‘I’m staggered’: Family see soldier’s WWI diary, 106 years after death
The nephew of an Anzac soldier killed in World War I says he was staggered to learn of the existence of a war diary, which was handed to him at Melbourne’s Shrine of Remembrance on Saturday.
The diary of Morris Milliken was found among the papers of another Gallipoli veteran, John O’Callaghan, by Mr O’Callaghan’s great-grandson, who traced Mr Milliken’s relatives.
Malcolm Milliken holds his uncle Morris Milliken’s World War I diary. Credit:Eddie Jim
Malcolm Milliken, 81, who travelled from his home in Nelson Bay, NSW, to Melbourne to accept the diary, is keen to find out more about Morris Milliken, the uncle killed at Gallipoli before Malcolm was born.
Morris, who came from a farming family in Tatuanui, in New Zealand’s north, wrote in neat cursive script, but the diary captures the precarious nature of life at Gallipoli.
On June 25, 1915, second lieutenant Milliken writes about washing his kit, and writing to his mother.
The next day, he reports that a fellow Auckland Mounted Rifles soldier was killed. “A shell went right through him before bursting.”
On June 17, Mr Milliken told of the enemy, the Turks, lobbing shells. One colleague is killed by shrapnel and another badly wounded.
Thank you: Clark Pettigrew, right, hands the World War I diary of Morris Milliken to Morris’s nephew, Malcom Milliken at Melbourne’s Shrine of Remembrance.Credit:Eddie Jim
As if in shock, Mr Milliken intersperses this entry by describing farmers ploughing and herding cattle on nearby fields. “It looks so tempting, one feels inclined to go out there for a stroll,” Mr Milliken writes.
Just seven weeks later, on August 8, 1915, Mr Milliken himself died at Gallipoli, aged 23, “of wounds”, his official record says.

- Record list -
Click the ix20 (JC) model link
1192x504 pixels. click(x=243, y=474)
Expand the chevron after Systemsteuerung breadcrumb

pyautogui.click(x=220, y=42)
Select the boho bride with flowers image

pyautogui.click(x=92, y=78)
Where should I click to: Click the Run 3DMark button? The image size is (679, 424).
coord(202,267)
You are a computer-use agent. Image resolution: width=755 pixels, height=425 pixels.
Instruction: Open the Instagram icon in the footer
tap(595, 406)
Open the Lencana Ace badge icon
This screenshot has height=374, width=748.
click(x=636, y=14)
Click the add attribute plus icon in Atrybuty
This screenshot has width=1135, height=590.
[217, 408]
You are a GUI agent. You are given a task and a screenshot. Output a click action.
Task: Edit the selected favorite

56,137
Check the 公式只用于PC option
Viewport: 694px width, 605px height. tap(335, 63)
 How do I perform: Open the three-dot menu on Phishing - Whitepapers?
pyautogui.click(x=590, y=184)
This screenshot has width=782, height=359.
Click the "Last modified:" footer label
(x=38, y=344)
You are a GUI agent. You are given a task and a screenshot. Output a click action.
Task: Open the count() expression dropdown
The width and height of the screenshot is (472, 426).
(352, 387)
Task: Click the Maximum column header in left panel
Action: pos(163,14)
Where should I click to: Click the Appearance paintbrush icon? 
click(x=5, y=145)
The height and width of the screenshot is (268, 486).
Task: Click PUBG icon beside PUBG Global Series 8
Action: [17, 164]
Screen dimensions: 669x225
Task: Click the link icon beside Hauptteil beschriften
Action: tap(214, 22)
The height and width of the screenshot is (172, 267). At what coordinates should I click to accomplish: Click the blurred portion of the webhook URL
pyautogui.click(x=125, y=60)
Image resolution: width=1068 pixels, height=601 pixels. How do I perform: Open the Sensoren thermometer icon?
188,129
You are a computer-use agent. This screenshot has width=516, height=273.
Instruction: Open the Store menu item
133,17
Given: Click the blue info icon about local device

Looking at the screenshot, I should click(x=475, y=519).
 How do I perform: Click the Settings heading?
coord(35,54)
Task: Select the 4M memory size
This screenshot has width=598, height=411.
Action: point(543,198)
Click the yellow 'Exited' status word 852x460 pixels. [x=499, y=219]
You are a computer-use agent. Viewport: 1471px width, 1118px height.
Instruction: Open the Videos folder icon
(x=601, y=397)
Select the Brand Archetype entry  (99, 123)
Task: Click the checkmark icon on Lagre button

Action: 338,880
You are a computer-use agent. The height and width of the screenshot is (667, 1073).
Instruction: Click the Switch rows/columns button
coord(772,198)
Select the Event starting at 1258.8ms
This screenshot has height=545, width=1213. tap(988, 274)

- The tasks -
[1] According to the article on the soldier's war diary, how old was Morris Milliken when he died at Gallipoli?
[2] Reproduce the part of the article on the soldier's war diary that begins with the words "The diary of" and stops after "to his mother.", changing "diary" to "journal" throughout.

- Outputs -
[1] He was 23.

[2]
The journal of Morris Milliken was found among the papers of another Gallipoli veteran, John O’Callaghan, by Mr O’Callaghan’s great-grandson, who traced Mr Milliken’s relatives.
Malcolm Milliken holds his uncle Morris Milliken’s World War I journal. Credit:Eddie Jim
Malcolm Milliken, 81, who travelled from his home in Nelson Bay, NSW, to Melbourne to accept the journal, is keen to find out more about Morris Milliken, the uncle killed at Gallipoli before Malcolm was born.
Morris, who came from a farming family in Tatuanui, in New Zealand’s north, wrote in neat cursive script, but the journal captures the precarious nature of life at Gallipoli.
On June 25, 1915, second lieutenant Milliken writes about washing his kit, and writing to his mother.